● Requirement
Whenever a line below mentions the word "computer", that line should be copied.

Collected data

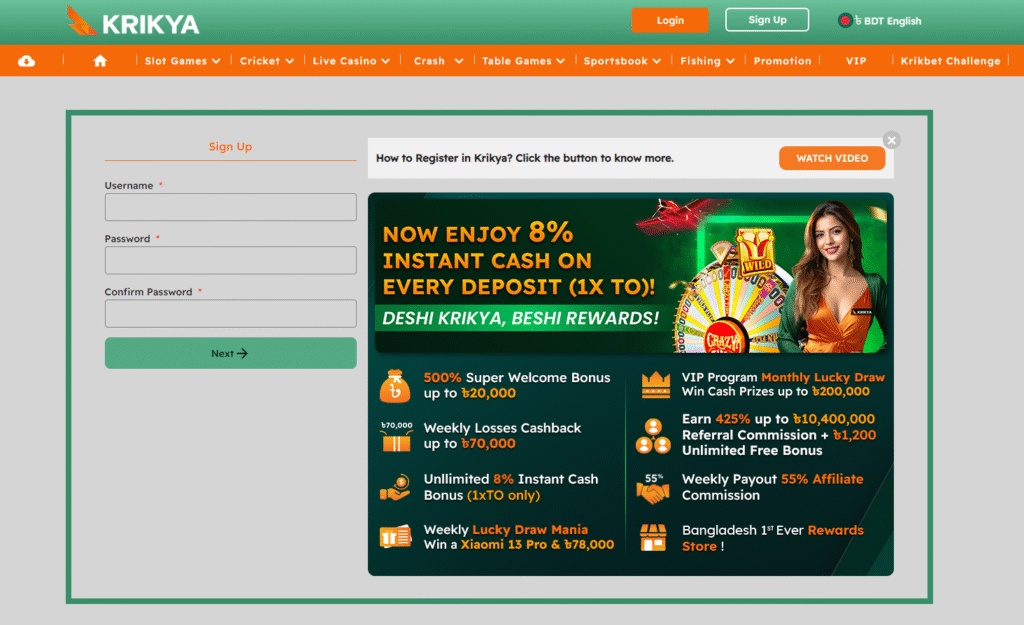Expand the Sportsbook dropdown menu
Image resolution: width=1024 pixels, height=625 pixels.
click(x=622, y=61)
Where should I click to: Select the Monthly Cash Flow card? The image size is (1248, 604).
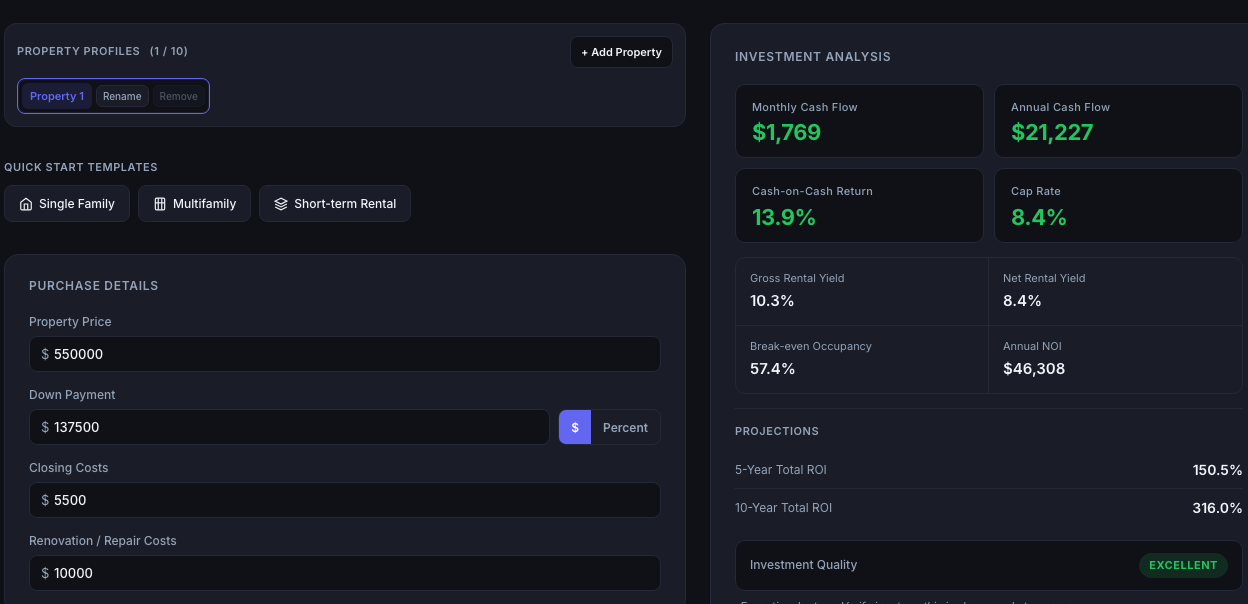point(859,121)
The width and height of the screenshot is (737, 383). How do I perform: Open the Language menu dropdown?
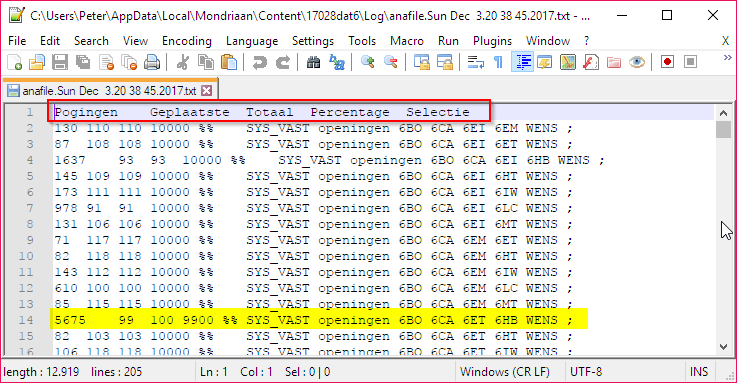click(252, 41)
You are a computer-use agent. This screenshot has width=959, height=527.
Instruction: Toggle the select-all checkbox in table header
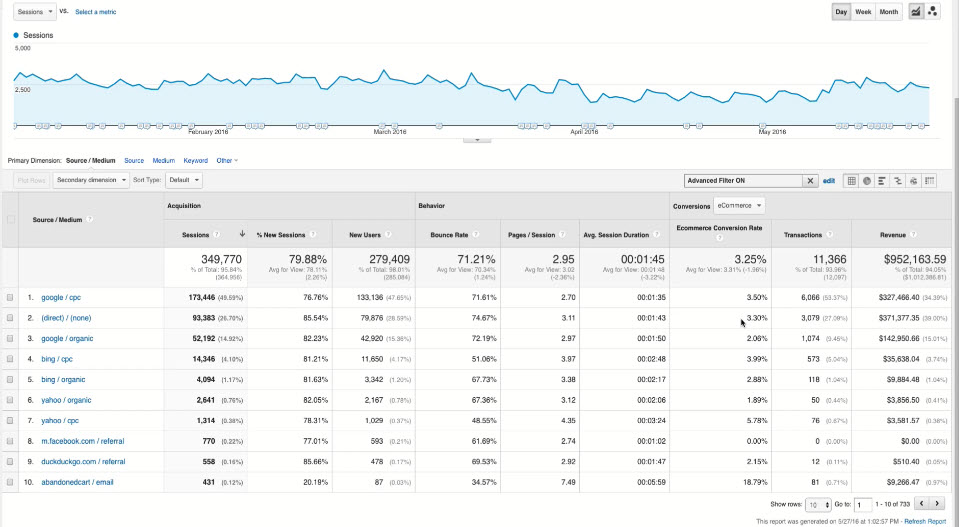pos(11,220)
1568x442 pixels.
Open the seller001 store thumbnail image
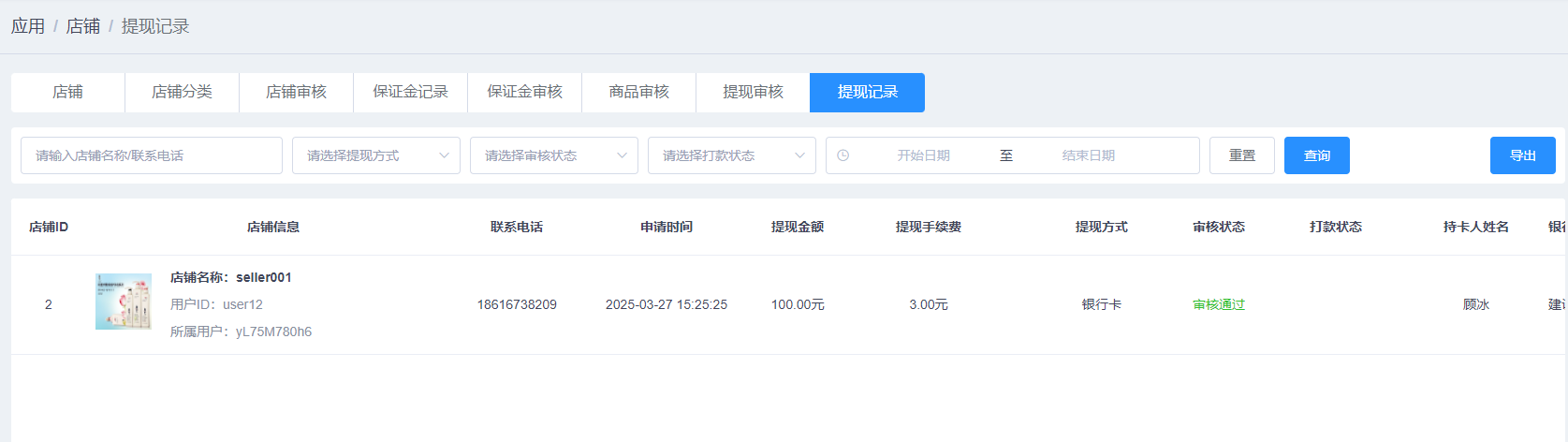click(124, 302)
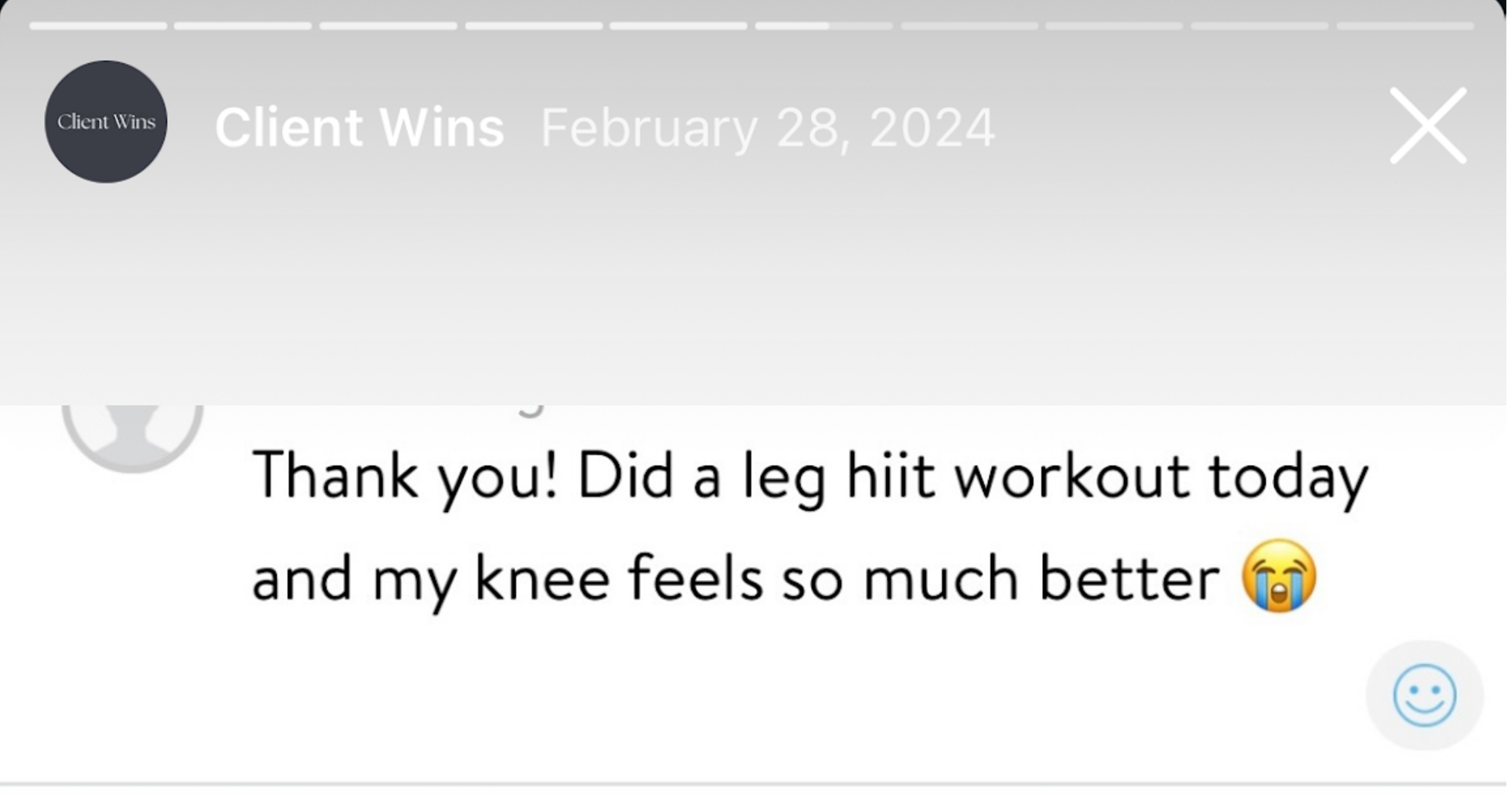Skip to the ninth story progress segment

pos(1259,26)
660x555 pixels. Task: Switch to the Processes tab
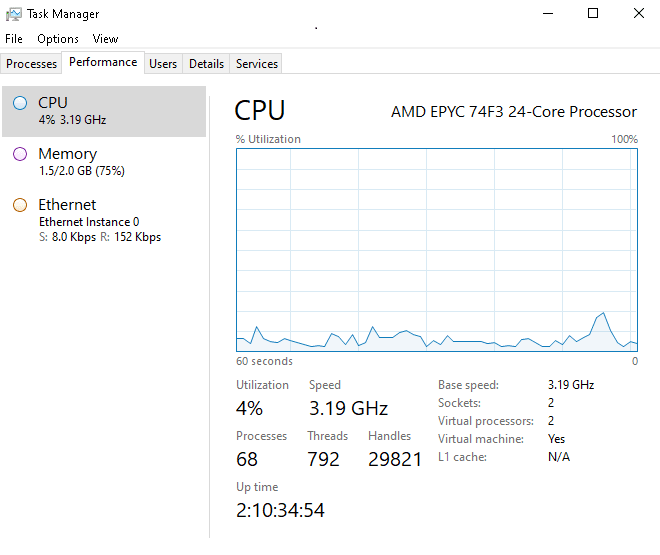32,64
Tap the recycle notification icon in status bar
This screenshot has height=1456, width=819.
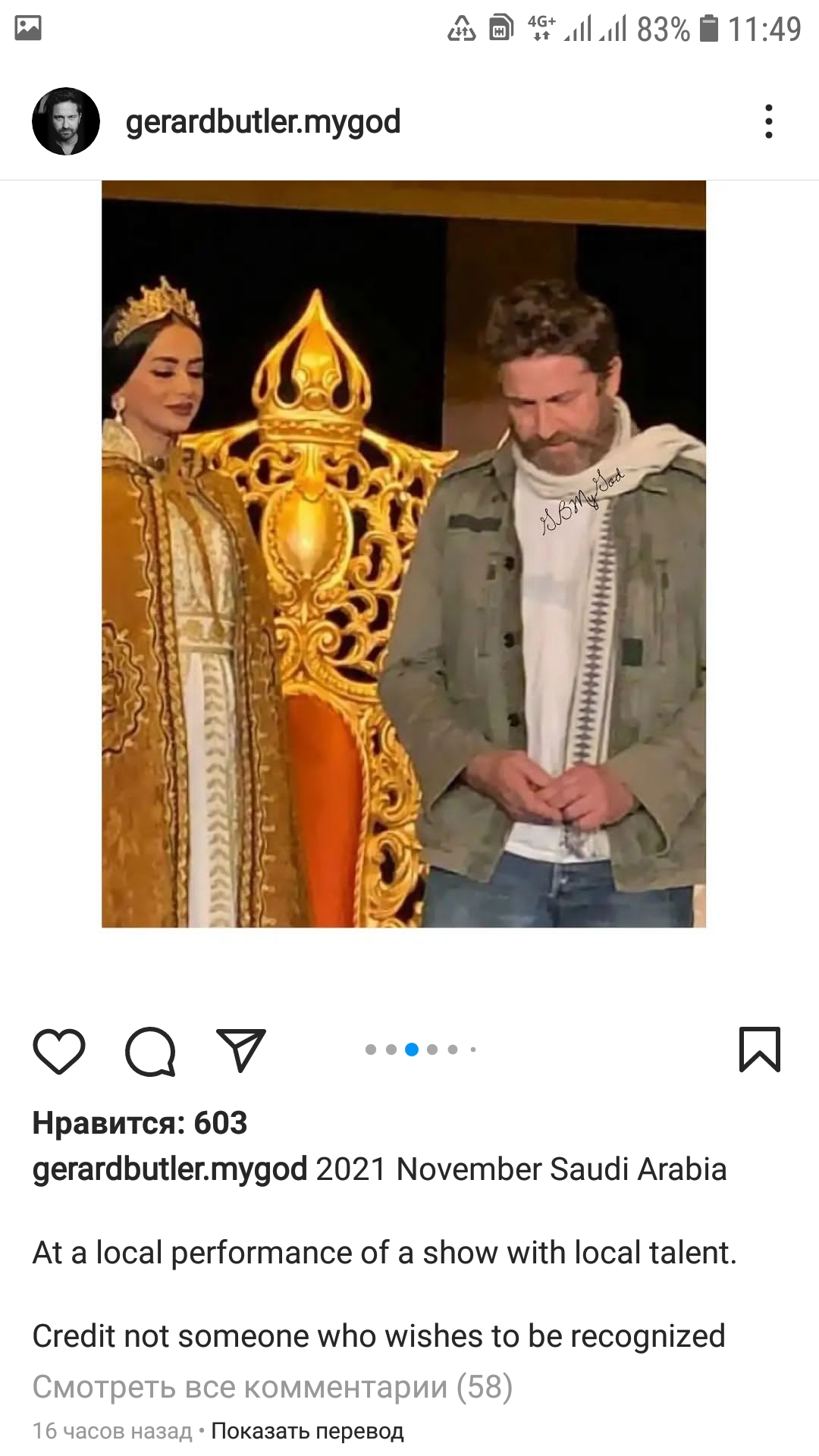pyautogui.click(x=461, y=29)
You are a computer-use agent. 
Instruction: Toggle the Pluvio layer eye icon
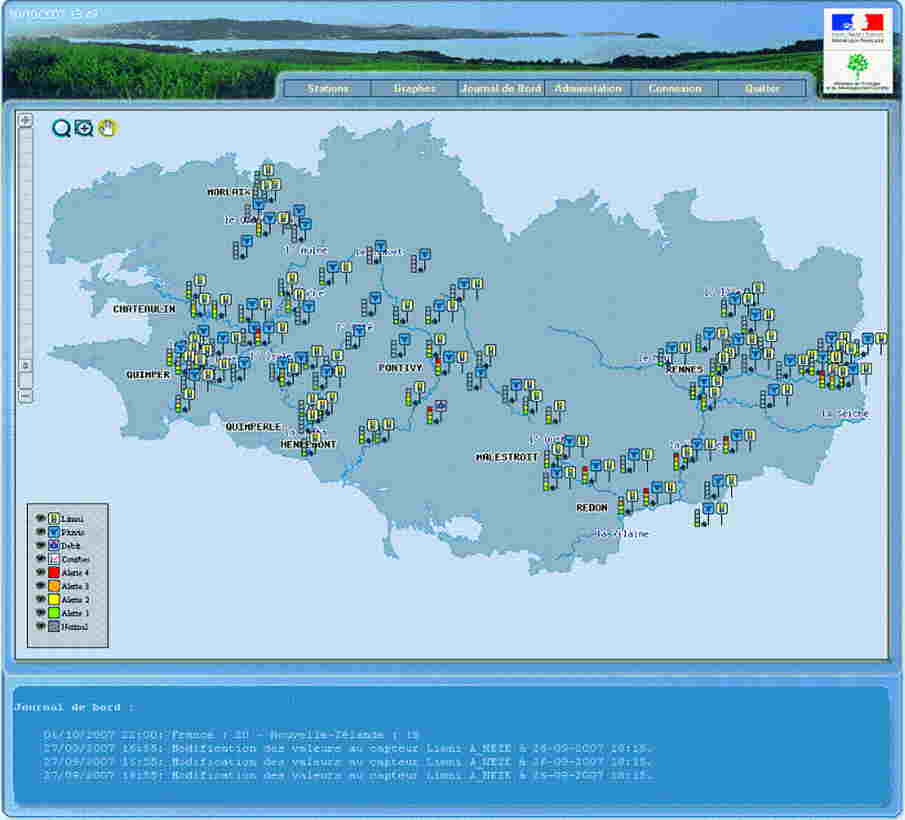[x=39, y=531]
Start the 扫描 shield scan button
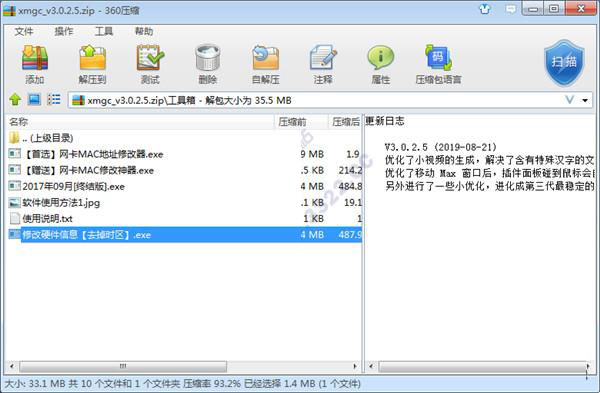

● Result of this task
You are a computer-use agent. This screenshot has width=959, height=527.
You are a computer-use agent. 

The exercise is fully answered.